Когда, осмотрев все времена года, пройдя последовательность ветреной осени, скудной зимы и трудовой весны, мы доходим до картины «Жатва», к этому моменту мы уже готовы понять ее неизбежность.
Жатва, как ее понимал Томас Мюнцер, – это время расплаты, это пора сведения счетов с миром. В его проповедях образ жатвы присутствует постоянно: Мюнцер призывал крестьян «собрать жатву», слово сделалось нарицательным. Так он и говорил, так и писал, так проповедник обращался к крестьянам, называя восставших жнецами: «Пришла ваша пора, братья, час жатвы настал!» Зерно созрело, терпеть более невозможно, поле надобно сегодня сжать. Так именно жатву понимал и Брейгель, и его жнецы, трудящиеся серпами в поле, это метафора восстания. Винсент Ван Гог, мысливший в унисон с Брейгелем и Мюнцером (и, кстати, сам начинавший как проповедник), объяснял собственный холст со жнецом, написанный в Арле спустя триста лет после брейгелевской «Жатвы», как изображение поля смерти, а саму фигуру Жнеца – как воплощенную Смерть. В письмах к Тео есть строчка: «Человечество – это хлеб, который предстоит сжать».
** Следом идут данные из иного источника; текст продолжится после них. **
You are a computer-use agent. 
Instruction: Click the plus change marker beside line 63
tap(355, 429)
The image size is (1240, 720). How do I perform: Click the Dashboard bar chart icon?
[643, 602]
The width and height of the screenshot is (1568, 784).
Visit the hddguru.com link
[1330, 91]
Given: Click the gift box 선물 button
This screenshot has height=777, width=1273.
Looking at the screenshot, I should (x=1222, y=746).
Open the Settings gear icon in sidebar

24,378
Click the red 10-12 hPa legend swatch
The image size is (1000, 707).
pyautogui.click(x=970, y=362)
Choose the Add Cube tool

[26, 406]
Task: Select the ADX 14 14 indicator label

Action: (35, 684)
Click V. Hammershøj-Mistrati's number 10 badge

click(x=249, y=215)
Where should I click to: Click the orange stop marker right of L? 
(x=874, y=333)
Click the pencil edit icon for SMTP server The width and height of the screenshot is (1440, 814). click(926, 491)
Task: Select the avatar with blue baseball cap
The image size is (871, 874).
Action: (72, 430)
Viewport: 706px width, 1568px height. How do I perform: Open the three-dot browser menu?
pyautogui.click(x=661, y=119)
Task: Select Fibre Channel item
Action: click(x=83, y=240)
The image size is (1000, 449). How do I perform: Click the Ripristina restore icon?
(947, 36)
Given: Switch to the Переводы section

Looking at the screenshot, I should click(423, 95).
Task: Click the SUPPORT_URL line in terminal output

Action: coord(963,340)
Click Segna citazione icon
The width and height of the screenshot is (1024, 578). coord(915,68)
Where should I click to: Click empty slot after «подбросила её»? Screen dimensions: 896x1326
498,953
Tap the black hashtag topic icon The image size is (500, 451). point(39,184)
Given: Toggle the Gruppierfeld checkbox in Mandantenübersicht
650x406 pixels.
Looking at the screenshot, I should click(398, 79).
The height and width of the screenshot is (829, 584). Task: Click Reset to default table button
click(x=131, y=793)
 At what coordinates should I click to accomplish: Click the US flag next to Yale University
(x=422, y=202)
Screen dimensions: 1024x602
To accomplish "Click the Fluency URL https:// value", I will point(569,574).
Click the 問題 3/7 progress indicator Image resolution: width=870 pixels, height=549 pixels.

Собственно говоря, цикл «Времена года» описывает представления Брейгеля о возможной социальной трансформации: от зимы феодализма – к восстанию и сбору урожая, затем к крестьянской республике. Крестьянство, по Брейгелю, пройдет путь от жатвы к сбору плодов и отпразднует свадьбу – самостоятельно, не ведомое никем. Свободе учителей не требуется. Природа столь величественна, следуй за ней, природа тебя вразумит своей щедростью и размахом. Крестьянский быт организован самой природой – какие еще потребны учителя? В еще большей степени, нежели масляные картины, замысел Брейгеля раскрывают рисунки. Поразительные «Весна» и «Лето» (оба 1568 г., Кунстхалле, Гамбург) изображают согласованный труд крестьян, возделывание сада; изображен коллектив тружеников, которые работают так слаженно, словно Уильям Моррис или Фурье расписали им порядок труда. Так организованны только персонажи утопий – один копает, другой поливает растения, третий выравнивает делянки, четвертый собирает плоды. Это отнюдь не жертвы помещичьего произвола, изображаемые передвижниками, это не страстотерпцы на пашне, перед зрителем общество радостных тружеников. Они работают на себя – над ними нет никакого управляющего.
Брейгель (в отличие от распространенного в его время взгляда на крестьянское сословие) не назначает труженикам учителей: на картинах, подробно описывающих деревенское хозяйство, мы не видим бар и хозяев – тех, кому достается доход с полей, кому принадлежит земля. Не видим мы и проповедников – помимо Иоанна Крестителя, не похожего на священнослужителя, крестьяне слушать никого не станут: попов Питер Брейгель постоянно высмеивает. Каково его отношение к учителям народа, мы видим в рисунке «Осел в школе» – сидящий за кафедрой самодовольный осел вполне мог бы войти в «Капричос» Гойи.